Emerson Electric Co. (EMR) shows a bullish trend with a 35.85% price increase over the past 12 months, marked by accelerating momentum and moderate volatility (std dev 12.39). The stock ranged from a low of 94.57 to a high of 149.63.

Generac Holdings Inc. (GNRC) also exhibits a bullish trend over the year with a 30.39% gain but with decelerating momentum and higher volatility (std dev 22.61). Recently, the stock trend turned bearish, declining 20.33% with increased volatility.

Comparing both, Emerson Electric delivered the highest market performance with stronger upward momentum and less recent volatility, outperforming Generac despite its earlier annual gains.

Target Prices

Analysts provide a moderately optimistic target price consensus for Emerson Electric Co. and Generac Holdings Inc.

CompanyTarget HighTarget LowConsensus
Emerson Electric Co.170125149.67
Generac Holdings Inc.248184210

Consensus targets suggest Emerson’s stock price near current levels, while Generac shows potential upside from its current price of 152.68, reflecting stronger growth expectations.

Analyst Opinions Comparison

This section compares analysts’ ratings and financial scores for Emerson Electric Co. and Generac Holdings Inc.:

Rating Comparison

EMR Rating

  • Rating: Both companies hold a “B” rating, considered very favorable by analysts.
  • Discounted Cash Flow Score: EMR has a moderate score of 3, indicating average valuation.
  • ROE Score: EMR’s return on equity score is moderate at 3, reflecting average profit efficiency.
  • ROA Score: EMR’s return on assets score is favorable at 4, indicating effective asset use.
  • Debt To Equity Score: EMR’s score is moderate at 2, signaling some financial leverage.
  • Overall Score: EMR has a moderate overall score of 3 based on key financial metrics.

GNRC Rating

  • Rating: Both companies hold a “B” rating, considered very favorable by analysts.
  • Discounted Cash Flow Score: GNRC also scores 3, suggesting a similar moderate valuation level.
  • ROE Score: GNRC’s ROE is favorable at 4, showing more efficient profit generation from equity.
  • ROA Score: GNRC matches with a favorable score of 4, also utilizing assets effectively.
  • Debt To Equity Score: GNRC shares the same moderate score of 2, indicating similar leverage.
  • Overall Score: GNRC also holds a moderate overall score of 3, reflecting comparable performance.
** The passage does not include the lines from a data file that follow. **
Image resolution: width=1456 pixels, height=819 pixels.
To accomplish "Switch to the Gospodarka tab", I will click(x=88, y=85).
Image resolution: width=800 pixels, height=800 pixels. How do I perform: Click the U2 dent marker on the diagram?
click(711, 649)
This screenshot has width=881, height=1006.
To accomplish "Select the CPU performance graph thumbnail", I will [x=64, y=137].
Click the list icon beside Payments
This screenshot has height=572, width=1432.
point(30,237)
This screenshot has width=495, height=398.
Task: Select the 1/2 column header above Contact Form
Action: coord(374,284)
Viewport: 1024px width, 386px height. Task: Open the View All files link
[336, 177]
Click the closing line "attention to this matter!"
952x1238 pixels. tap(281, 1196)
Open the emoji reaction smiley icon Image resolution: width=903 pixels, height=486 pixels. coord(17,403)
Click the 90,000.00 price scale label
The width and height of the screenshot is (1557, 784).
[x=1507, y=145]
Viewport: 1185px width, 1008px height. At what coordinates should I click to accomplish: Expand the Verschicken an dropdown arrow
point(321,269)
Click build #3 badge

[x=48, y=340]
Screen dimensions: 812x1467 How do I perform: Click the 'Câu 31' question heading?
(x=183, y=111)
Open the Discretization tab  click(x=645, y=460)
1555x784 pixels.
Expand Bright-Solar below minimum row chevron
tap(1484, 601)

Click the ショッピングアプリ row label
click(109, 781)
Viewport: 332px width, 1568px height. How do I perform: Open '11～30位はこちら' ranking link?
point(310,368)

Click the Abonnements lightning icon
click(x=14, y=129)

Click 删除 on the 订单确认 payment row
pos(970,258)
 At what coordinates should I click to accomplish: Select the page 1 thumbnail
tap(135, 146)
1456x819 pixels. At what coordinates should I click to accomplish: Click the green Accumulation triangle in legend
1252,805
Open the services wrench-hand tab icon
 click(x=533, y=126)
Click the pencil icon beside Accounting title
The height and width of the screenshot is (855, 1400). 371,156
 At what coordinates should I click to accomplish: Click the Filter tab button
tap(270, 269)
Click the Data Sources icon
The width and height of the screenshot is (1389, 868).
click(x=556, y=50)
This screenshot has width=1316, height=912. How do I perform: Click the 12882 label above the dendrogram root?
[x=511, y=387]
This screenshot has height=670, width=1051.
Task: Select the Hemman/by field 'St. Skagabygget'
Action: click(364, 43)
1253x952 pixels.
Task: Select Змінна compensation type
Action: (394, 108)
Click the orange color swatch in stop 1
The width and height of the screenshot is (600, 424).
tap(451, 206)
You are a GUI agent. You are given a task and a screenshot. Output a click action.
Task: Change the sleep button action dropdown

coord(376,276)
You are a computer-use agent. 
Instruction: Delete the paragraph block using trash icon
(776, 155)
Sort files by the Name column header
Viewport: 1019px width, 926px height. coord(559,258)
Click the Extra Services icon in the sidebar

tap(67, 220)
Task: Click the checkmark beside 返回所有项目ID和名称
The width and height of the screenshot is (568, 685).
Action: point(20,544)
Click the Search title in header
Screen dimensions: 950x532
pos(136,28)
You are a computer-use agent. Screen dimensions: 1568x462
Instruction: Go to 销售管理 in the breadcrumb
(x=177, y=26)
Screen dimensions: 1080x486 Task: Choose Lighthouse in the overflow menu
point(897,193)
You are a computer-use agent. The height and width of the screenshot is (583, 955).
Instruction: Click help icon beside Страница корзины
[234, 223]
Which one is the best rated?

Both Emerson Electric Co. and Generac Holdings Inc. share identical overall ratings and discounted cash flow scores. However, GNRC has a slight edge with a higher return on equity score, suggesting better efficiency in generating profits from shareholders’ equity.

Scores Comparison

Here is a comparison of the Altman Z-Score and Piotroski Score for Emerson Electric Co. and Generac Holdings Inc.:

EMR Scores

  • Altman Z-Score: 2.68, in the grey zone indicating moderate bankruptcy risk.
  • Piotroski Score: 7, classified as strong financial health.

GNRC Scores

  • Altman Z-Score: 3.73, in the safe zone indicating low bankruptcy risk.
  • Piotroski Score: 7, classified as strong financial health.

Which company has the best scores?

Generac Holdings Inc. shows a stronger Altman Z-Score, placing it in the safe zone, while both companies share the same strong Piotroski Score of 7. Based strictly on these scores, Generac has a slight edge in financial stability.

Grades Comparison

A comparison of the recent grades assigned to Emerson Electric Co. and Generac Holdings Inc. by reputable grading companies:

Emerson Electric Co. Grades

The table below shows recent grades and rating actions from major financial institutions for Emerson Electric Co.:

Grading CompanyActionNew GradeDate
Wells FargoMaintainEqual Weight2026-01-07
BarclaysMaintainEqual Weight2026-01-07
UBSUpgradeBuy2026-01-05
JefferiesDowngradeHold2025-12-10
JP MorganMaintainNeutral2025-11-10
RBC CapitalMaintainOutperform2025-11-06
BarclaysMaintainEqual Weight2025-11-06
RBC CapitalMaintainOutperform2025-10-16
JP MorganMaintainNeutral2025-10-15
Wells FargoDowngradeEqual Weight2025-10-06

Grades for Emerson Electric Co. show mixed signals, with most recent ratings clustering around “Equal Weight” and “Neutral,” and occasional upgrades and downgrades.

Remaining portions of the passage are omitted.